Ms. Bailey added that public school teachers and other BUT members have worked with the Ministry since the very beginning of COVID-19 and for their efforts, they have received pay cuts, intrusive testing regimes and high pressure to perform at unreasonable levels, just to name a few challenges.
“ [The union’s] efforts to address the concerns of our over 800 members, who daily make the inner workings of teaching and learning tick, have been dismissed by their employers; causing a once amicable alliance in the face of unprecedented conditions to deteriorate into numerous tense impasses,” she explained.
“ [As a result of these impasses], we have requested that the Education Emergency Measures Committee (EEMC) be reconvened urgently and that the current rollout of the massively botched January return to school be rethought and align with the expert advice of those who we have put in place to do just that, advise.”
If an EEMC were to be called, all the stakeholders and unions involved within the island’s public school system would come together.

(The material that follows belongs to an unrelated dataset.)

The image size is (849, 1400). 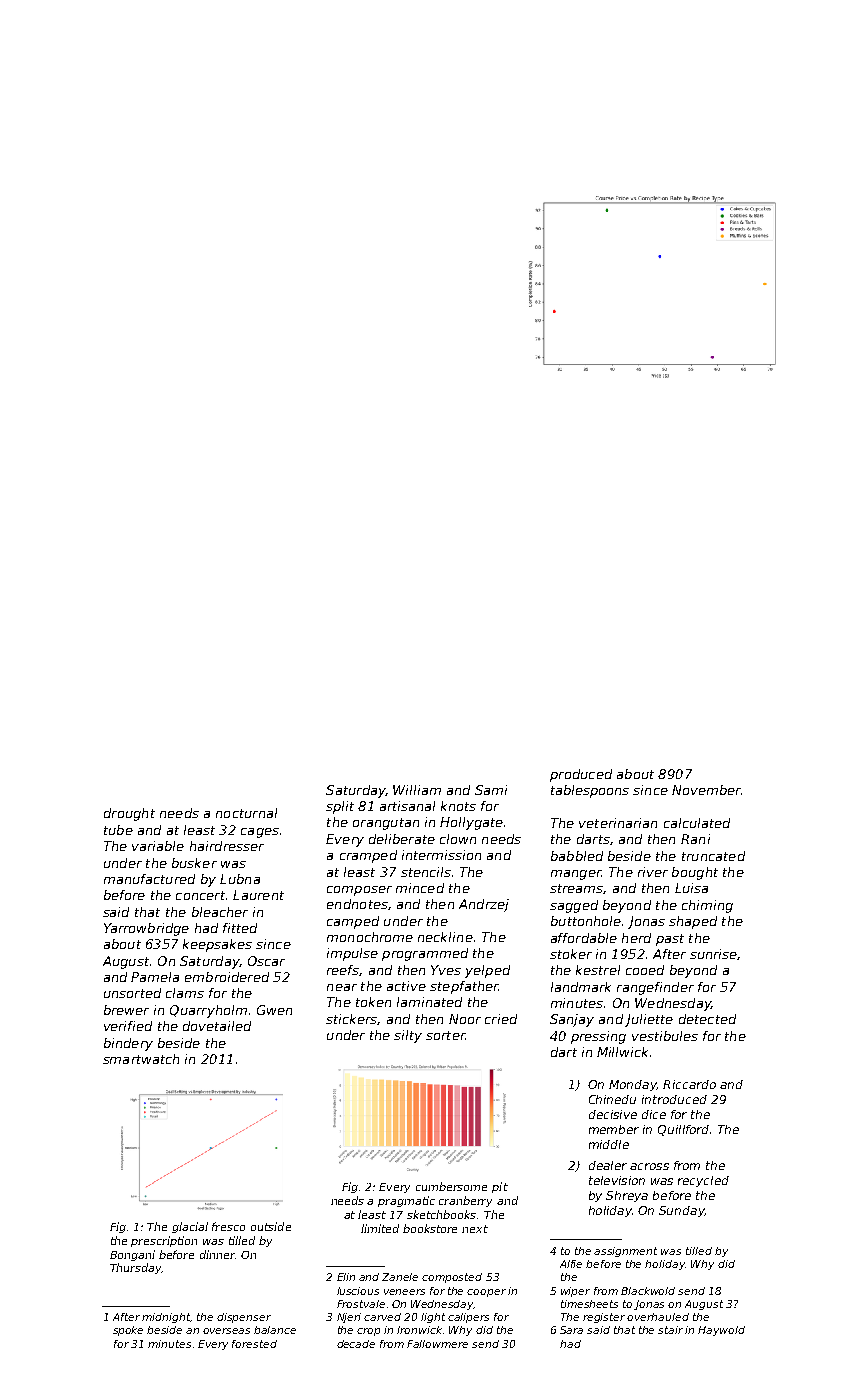 I want to click on dovetailed, so click(x=217, y=1026).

“ If we took the opportunity to collaborate and hear from all stakeholders, what their thoughts are and how we can properly prepare if Plan A does not pan out, then we can go back and communicate to all of our stakeholders what this may look like if X, Y and Z happens,” Ms. Bailey said.

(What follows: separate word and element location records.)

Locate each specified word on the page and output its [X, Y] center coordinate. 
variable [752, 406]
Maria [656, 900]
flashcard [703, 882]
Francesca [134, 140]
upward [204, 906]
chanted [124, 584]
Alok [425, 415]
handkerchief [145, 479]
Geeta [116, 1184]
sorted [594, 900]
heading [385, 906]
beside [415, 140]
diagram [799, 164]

According to the Union’s General Secretary-Designate Dante Cooper, the Ministry’s rationale for not convening an EEMC meeting at this time was due to Minister of Education the Honorable Diallo Rabain, JP, MP, being out on vacation. However, Mr. Cooper and the BUT believes that that was a reactionary move from the Minister.
“ To be proactive would be to have convened the EEMC at the beginning or middle of December, when we first got notices of this new strain,” he said. “ The committee did not convene before the start of this school year in August.”
Ms. Bailey highlighted that the BUT’s desire to simply sit and have a discussion with those who make the decisions is not to make anything more convenient for teachers. Rather, it is to protect the community during a once-in-a-century pandemic.
“The outrage that comes from in-person school not starting on time is nothing compared to the outrage we hear with starting school too early directly layered to another spike of this virus,” she said. “ We must do better. . . it has been two years’ worth of unnecessary inconveniences to our parents, teachers, students and the wider community.
We really should have it together by now. Until this pandemic is a distant memory, the EEMC must function and the Ministry must collaborate with all stakeholders, this union included.”
According to Mr. Cooper, teaching morale in the island’s public schools is now the lowest it has ever been. This is mostly due to the pandemic and the fear surrounding it, but also to a consistent lack of resources and teaching students in the 21st century with technology from the 20th.
“ Teachers experience bullying, coercion and what we are seeing right now is the farthest it’s ever been; with the Ministry demanding teachers to get tested on January 1, a public holiday,” he said. “ It has gone quite far and morale is very low [as a result.]”
He added that, until all BUT members can come together for a general meeting, no industrial action can or will be taken on the lack of collaboration from the Ministry.
“ Several members have already called our office asking for a general meeting, and we have had to calm them down and have them understand that having a meeting at this time is extremely difficult,” General Secretary Anthony Wolffe said.
“No teacher wants to engage in industrial action of any kind, but we will not tolerate the behavior of our employers that they are directing towards our members,” Ms. Bailey added. “ Our hope is that there is someone who can intervene to address the concerns that are real. We are asking for sound guidance as a community to be able to assist us in the times that we are in.”
On behalf of the entire BUT, Ms. Bailey would like to highly commend all of Bermuda’s public school teachers for coming together on a regular basis and working with whatever they have and whatever is thrown at them.
“ I urge our educators to continue to stay strong, persistent and deliver the professionalism that you have been delivering to our students and families,” she said. “ To our students and families, know that your teachers care deeply about you and are anxious to get back into the classroom with you and to the parents, we ask for your patience while the powers that be devise a plan that we can all understand and which works for everyone.